►

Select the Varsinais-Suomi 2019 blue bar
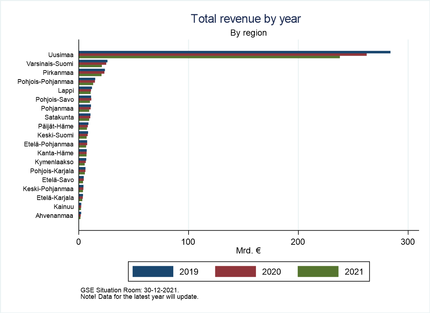This screenshot has width=430, height=313. (x=93, y=61)
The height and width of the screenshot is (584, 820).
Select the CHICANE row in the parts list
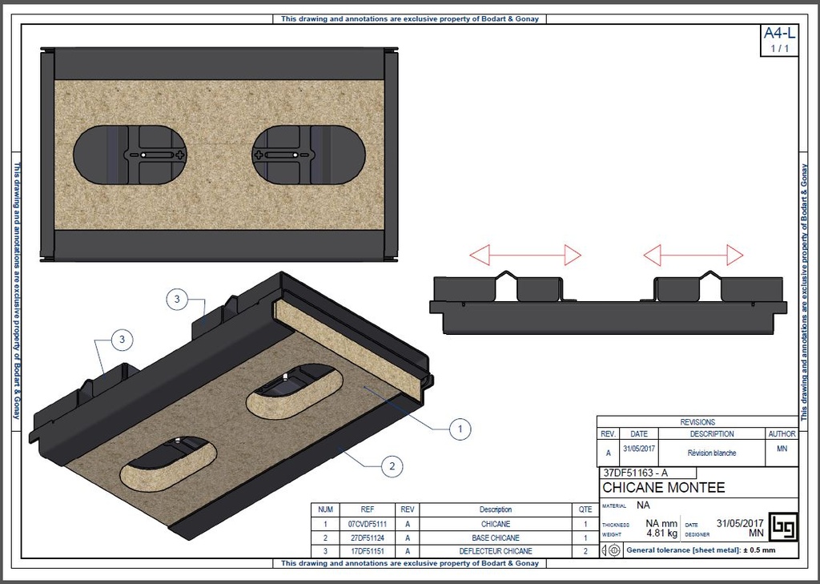496,522
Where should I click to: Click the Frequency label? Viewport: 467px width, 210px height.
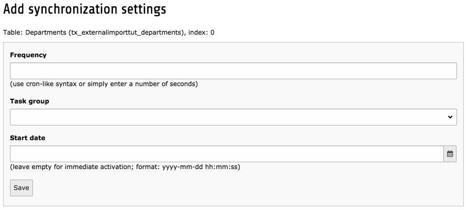click(28, 55)
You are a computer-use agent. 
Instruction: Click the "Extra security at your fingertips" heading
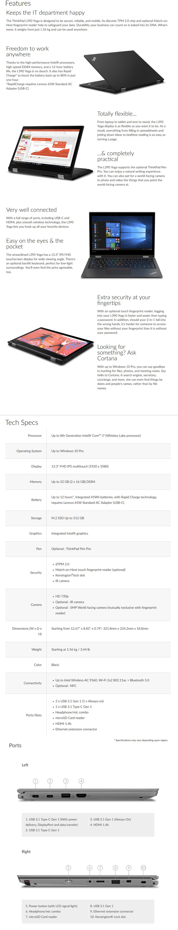pyautogui.click(x=123, y=300)
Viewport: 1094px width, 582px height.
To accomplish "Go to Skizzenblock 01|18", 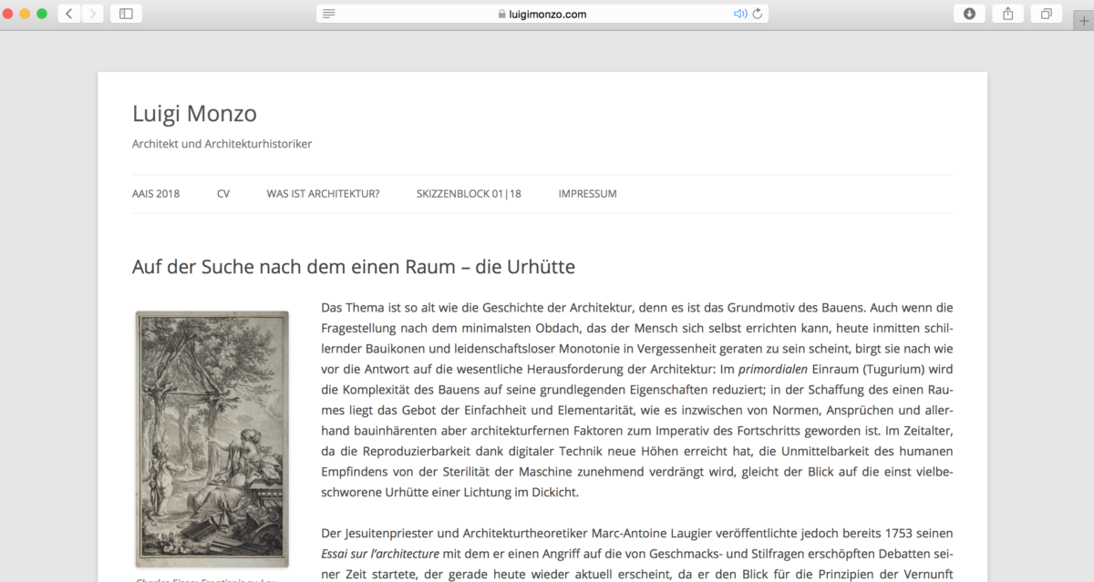I will pyautogui.click(x=469, y=194).
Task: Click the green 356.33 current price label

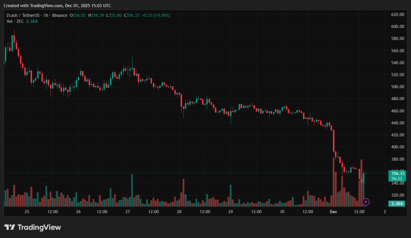Action: pyautogui.click(x=397, y=173)
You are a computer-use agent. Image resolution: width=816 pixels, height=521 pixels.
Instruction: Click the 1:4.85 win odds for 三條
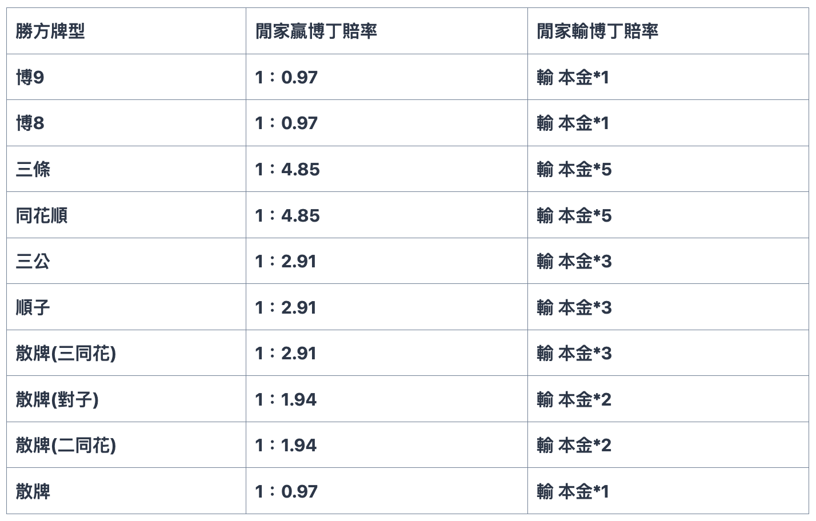(x=287, y=170)
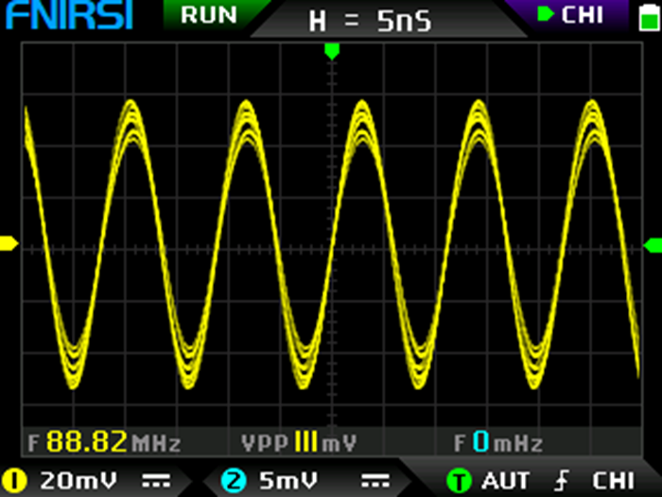This screenshot has height=497, width=662.
Task: Click the green trigger level arrow
Action: pos(652,246)
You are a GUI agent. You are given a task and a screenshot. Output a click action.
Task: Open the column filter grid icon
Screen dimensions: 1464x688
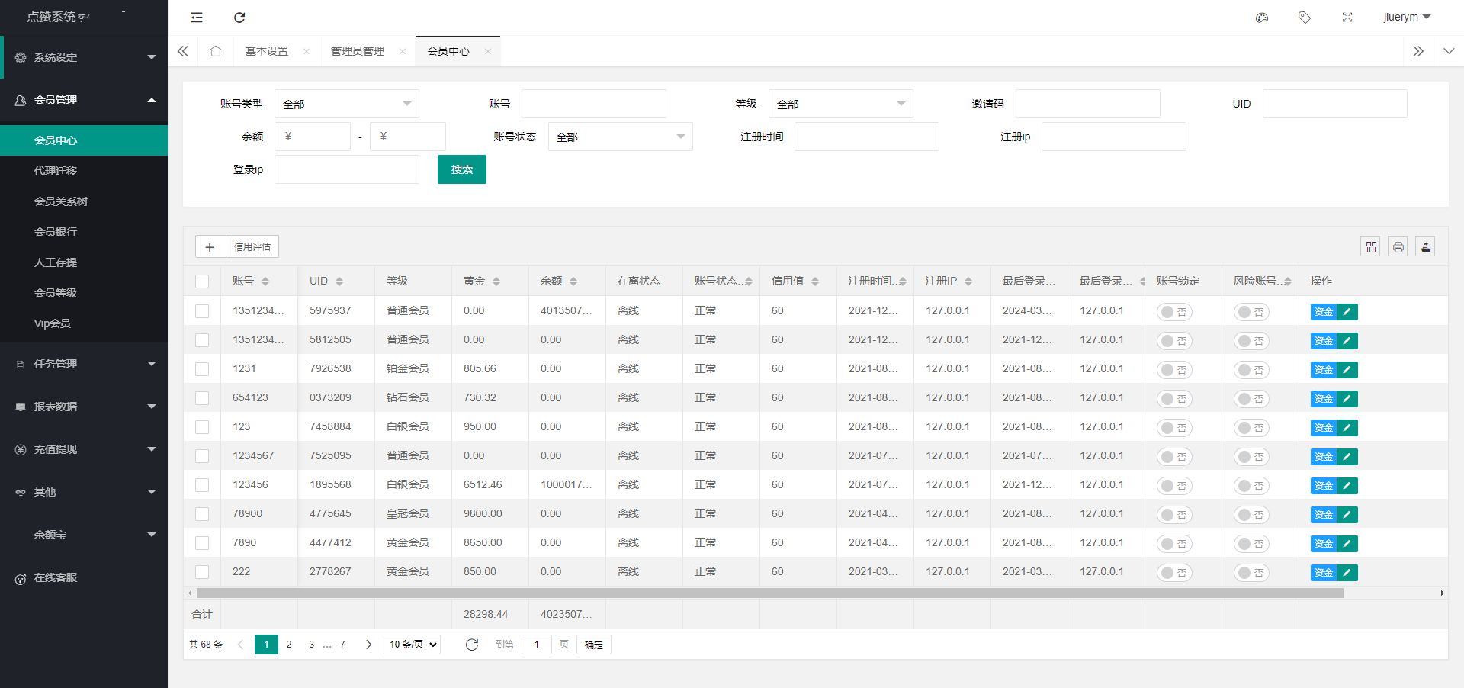(x=1371, y=246)
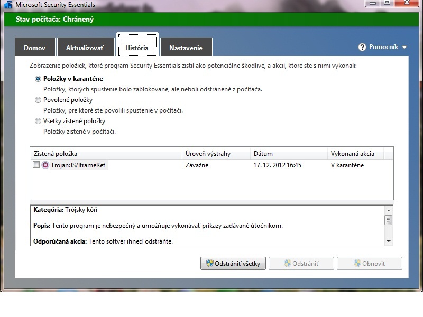Image resolution: width=423 pixels, height=317 pixels.
Task: Click the red threat icon beside Trojan:JS/IframeRef
Action: pyautogui.click(x=45, y=165)
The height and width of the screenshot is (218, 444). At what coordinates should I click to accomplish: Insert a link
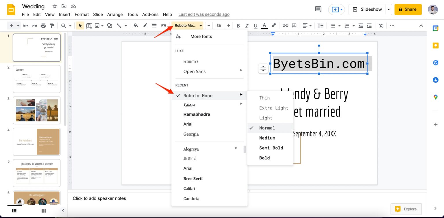click(285, 25)
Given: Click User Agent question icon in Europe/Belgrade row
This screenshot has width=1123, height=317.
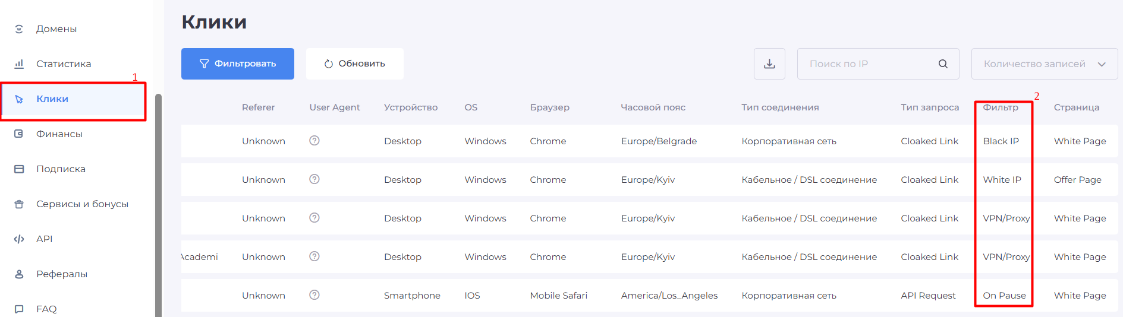Looking at the screenshot, I should (314, 141).
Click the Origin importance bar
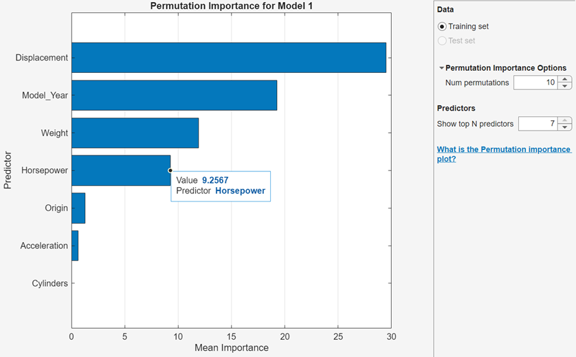 [78, 208]
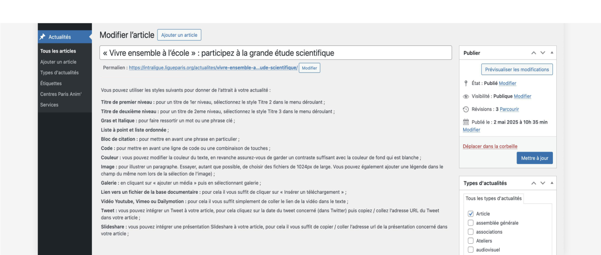
Task: Collapse the Publier panel
Action: [x=552, y=53]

◄

__Exercise brief__
Each line from the one containing "The height and width of the screenshot is (218, 444)." through the last line of the listing is to be given again exactly, with no pictures and no other lines.

__Answer to the problem__
The height and width of the screenshot is (218, 444). At what coordinates should I click to accomplish: Insert a link
click(285, 25)
Given: Click User Agent question icon in Europe/Belgrade row
This screenshot has width=1123, height=317.
Looking at the screenshot, I should (314, 141).
Click the Origin importance bar
 [78, 208]
Task: Collapse the Publier panel
Action: [x=552, y=53]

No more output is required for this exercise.